Il faut fouiller longtemps dans ses souvenirs pour trouver des traces de l’affaire Lovaganza, un scandale ayant pourtant coûté des millions, voire des dizaines de millions de dollars. Et en visionnant La grande illusion, le documentaire sur cette sombre histoire réalisé par Aude Leroux-Lévesque et Sébastien Rist, on comprend, avec une frustration certaine, pourquoi ce dossier est disparu de l’actualité.
En 2009, Jean-François Gagnon et Geneviève Cloutier lancent officiellement le projet Lovaganza, qui devait être non seulement une trilogie hollywoodienne à grand déploiement, mais aussi un mouvement philanthropique permettant de « donner une chance égale à tous les enfants ». Rien de moins!
Étape par étape, le documentaire, de facture tout à fait classique, mais franchement efficace, permet d’entendre les témoignages de diverses personnes touchées par le scandale, qu’il s’agisse d’anciens employés, de proches, ou encore d’investisseurs, voire même des journalistes qui enquêteront sur cette affaire, lorsque l’odeur de fraude et de malversation commencera à devenir entêtante.
Car c’est bel et bien de fraude qu’il s’agit, selon l’Autorité des marchés financiers, qui déposera ultimement des centaines d’accusations contre le couple, leur entreprise et certains associés.
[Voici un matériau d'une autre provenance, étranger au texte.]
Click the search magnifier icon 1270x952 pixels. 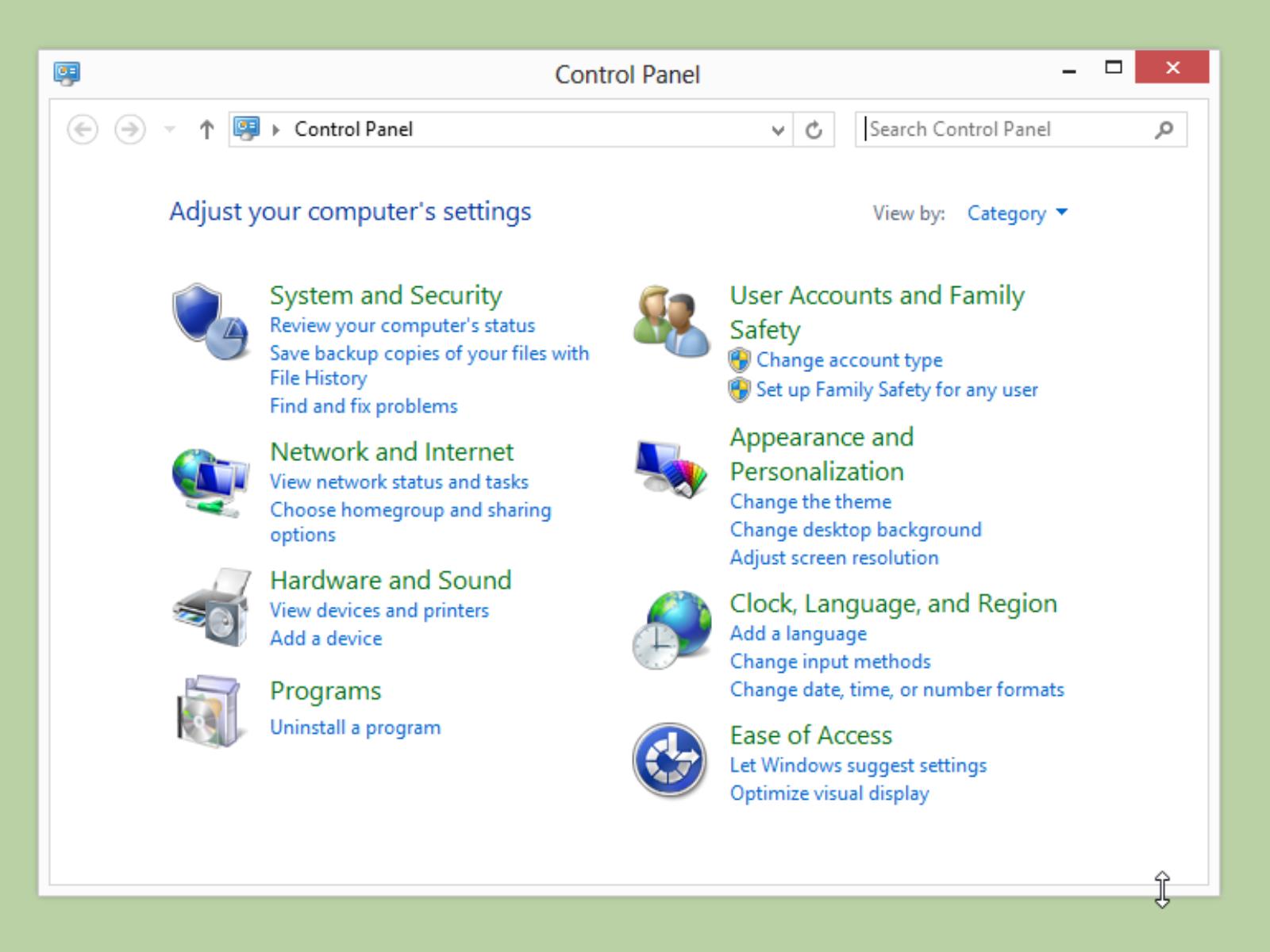click(1164, 130)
Après avoir fait miroiter des retours sur investissement mirobolants (ce n’est jamais réaliste, méfiez-vous), les responsables de Lovaganza semblent plutôt vivre une vie de luxe aux dépens de Monsieur et Madame Tout-le-monde qui a parfois englouti de petites fortunes dans l’aventure, en croyant que la trilogie ferait effectivement l’objet d’une entente avec un grand studio ou un grand distributeur.
Et si le couple au coeur de l’affaire a bien fini par tourner des bouts de film, ici et là, on n’a jamais vu l’ombre d’un long-métrage. Ni même d’un projet sérieux. Et ce qui a été tourné était non seulement de mauvaise qualité, mais découlait aussi d’un processus grevé par quantité de problèmes qui tournaient généralement autour du manque d’argent, des paiements en retard, etc. Après tout, on ne peut pas voler l’argent si on le dépense!
Non seulement Lovaganza pue la structure pyramidale, mais en plus, ses créateurs ont donné une petite couche de vernis spirituel à l’ensemble de la chose, histoire d’aller toucher les cordes sensibles de bien des investisseurs qui finiront par tout perdre.
Mais le plus frustrant, ce qui fâche le plus, ce n’est pas que ce genre de fraudes existe, mais c’est que 13 ans après le début du projet, et plusieurs années après le début des poursuites par l’AMF, personne d’important ne soit encore derrière les barreaux. Le journaliste Pierre-Olivier Zappa aura d’ailleurs ce moment d’agacement, où il dira carrément ne pas comprendre pourquoi, des années plus tard, un crime économique d’une telle ampleur n’a pas débouché sur une demande d’extradition du couple Gagnon et Cloutier, ou contre des peines de prison pour le couple de gestionnaires qui les épaulaient. Ferme-t-on lâchement les yeux sur ce genre d’acte criminel, au Québec? Même quand des millions ont été volés?